補助金コンサルとは?基本的な役割と定義
補助金コンサル(補助金コンサルタント)とは、企業が補助金を活用する際に、補助金の選定・申請書類の作成・採択後の実績報告まで一貫して支援する専門家の総称です。2026年現在、国内には数千社の補助金コンサルが存在しており、中小企業のDX・AI導入支援の需要増加に伴い市場が急拡大しています。
補助金コンサルの主な業務は次の通りです。
- 補助金選定:企業の事業内容・規模・課題に合った補助金を選定する
- 事業計画書の作成支援:採択されるための事業計画書・申請書類を作成・チェックする
- 電子申請の代行または補助:jGrants等のシステムへの申請手続きを代行する
- 採択後フォロー:補助事業の実施中の確認・実績報告書の作成支援
- 資金調達の総合支援:補助金だけでなく融資・助成金との組み合わせを提案する
補助金コンサルは「補助金申請代行」と混同されることが多いですが、役割の範囲が異なります。詳しくは次のセクションで解説します。
補助金コンサルの種類と専門分野
補助金コンサルには、大きく以下の種類があります。
| 種類 | 主な専門分野 | 資格・背景 | 費用感 |
|---|---|---|---|
| 補助金専門コンサルティング会社 | ものづくり補助金・事業再構築補助金 | 中小企業診断士・行政書士在籍 | 着手金10〜30万円+成功報酬 |
| 認定支援機関(税理士・金融機関) | 全般(特にものづくり・事業再構築) | 認定支援機関登録必須 | 着手金5〜20万円+成功報酬 |
| 行政書士事務所 | 申請書類作成・持続化補助金 | 行政書士資格必須 | 固定費型10〜30万円 |
| 中小企業診断士事務所 | 事業計画書・経営戦略全般 | 中小企業診断士資格 | 時間単位2〜5万円/時間 |
| IT補助金特化コンサル | IT導入補助金・省力化補助金 | 認定IT導入支援事業者 | 無料〜固定費10万円 |
補助金コンサルと補助金申請代行の違い
「補助金コンサル」と「補助金申請代行」はよく混同されますが、関与の深さと範囲が異なります。

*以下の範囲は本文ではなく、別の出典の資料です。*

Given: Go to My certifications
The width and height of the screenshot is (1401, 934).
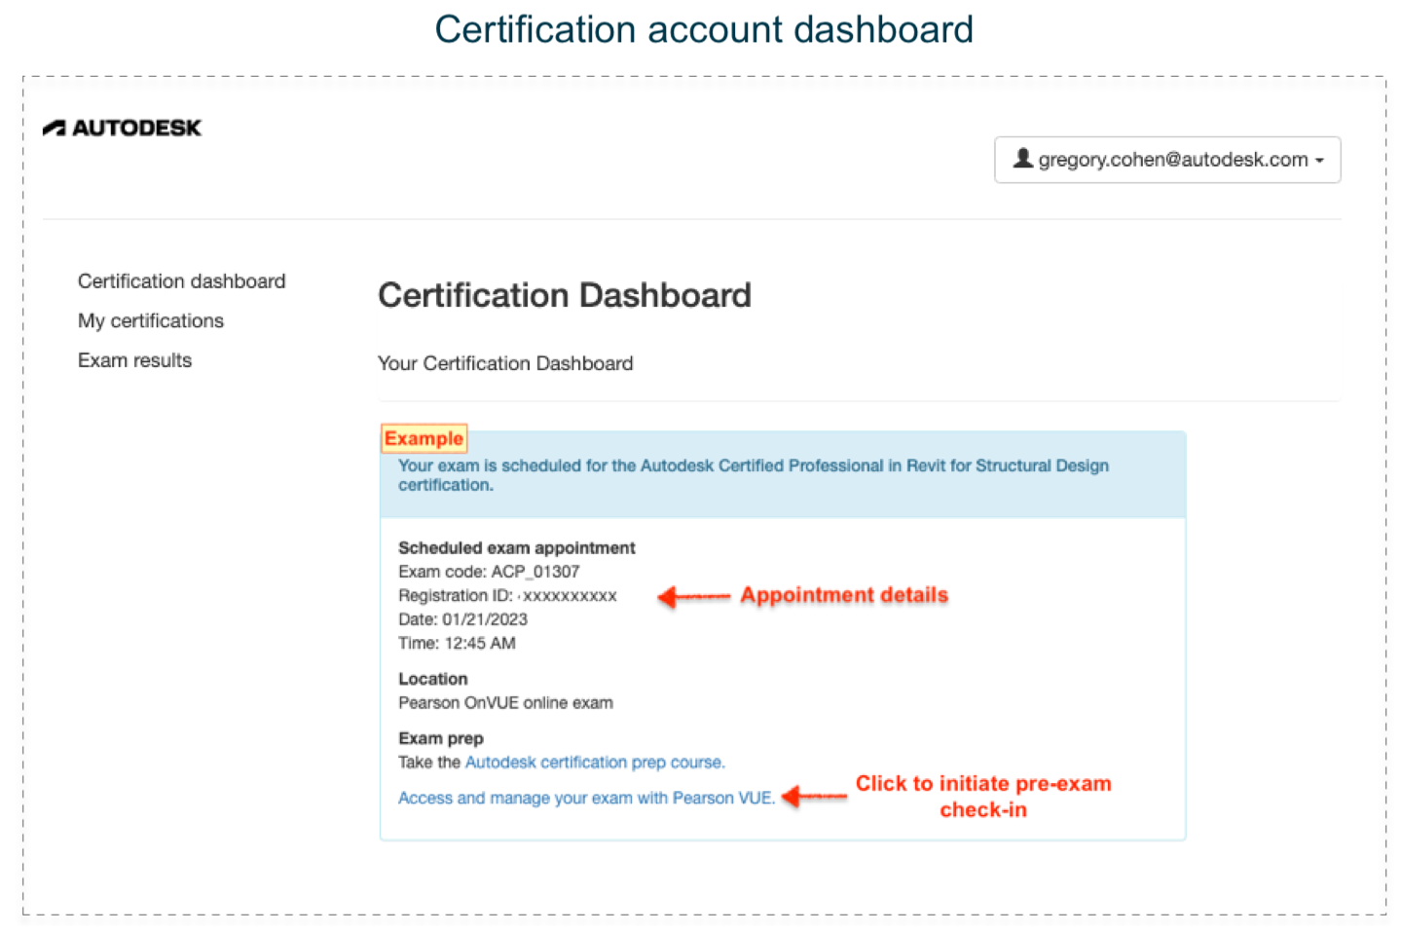Looking at the screenshot, I should [151, 321].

| 項目 | 補助金コンサル | 補助金申請代行 |
|---|---|---|
| 主な業務範囲 | 補助金選定→計画書作成→申請→採択後フォローまで一貫 | 申請書類の作成・提出代行が中心 |
| 経営戦略の関与 | あり(事業計画・DX戦略の立案も担う) | 原則なし(書類作成が主) |
| 採択後サポート | 実績報告・交付申請まで対応 | 採択後は別途契約が必要なことが多い |
| 費用体系 | 月額顧問料+成功報酬 or 着手金+成功報酬 | 着手金+成功報酬(スポット型が多い) |
| 向いている企業 | 複数の補助金を活用したい・継続的な支援が必要な企業 | 特定の補助金に1回だけ申請したい企業 |
補助金コンサルは「補助金申請代行」機能を含みつつ、より広い経営支援を提供する上位概念と理解するとわかりやすいでしょう。

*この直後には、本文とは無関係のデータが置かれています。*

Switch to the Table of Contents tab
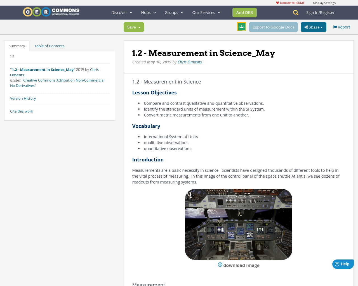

申請代行の費用相場については補助金申請代行の費用相場も合わせてご参照ください。
補助金コンサルの費用相場【2026年最新】
補助金コンサルの費用は、関与する補助金の種類・コンサル期間・支援範囲によって異なります。2026年現在の相場を整理しました。
| 費用タイプ | 相場 | 適した場面 |
|---|---|---|
| 着手金 | 10〜30万円 | 事業計画書の作成が複雑な補助金(ものづくり・事業再構築) |
| 成功報酬 | 採択額の5〜15% | 補助金額が大きいほど報酬率は低くなる傾向 |
| 月額顧問料 | 3〜10万円/月 | 複数補助金の継続活用・採択後フォロー込みの契約 |
| 固定料金型 | 20〜80万円(一括) | 申請から採択後報告まで全込みパッケージ |
費用の目安(補助金別)
- IT導入補助金:5〜15万円(IT導入支援事業者が無料サポートのケースも多い)
- 省力化投資補助金:15〜30万円+成功報酬8〜12%
- ものづくり補助金:25〜50万円+成功報酬5〜10%
- 事業再構築補助金:40〜80万円+成功報酬5〜8%
補助金コンサルへの依頼費用は、原則として補助対象外ですが、ものづくり補助金では「専門家謝金」として一部認められる場合があります。
費用対効果の考え方
補助金コンサルへの投資判断は、以下の計算で期待値を算出すると判断しやすくなります。
期待値計算式
期待値 = 補助金額 × 採択率向上分 - コンサル費用
例:ものづくり補助金1,250万円 × 採択率向上20% = 期待値167万円増。コンサル費用100万円なら差分+67万円で依頼が合理的。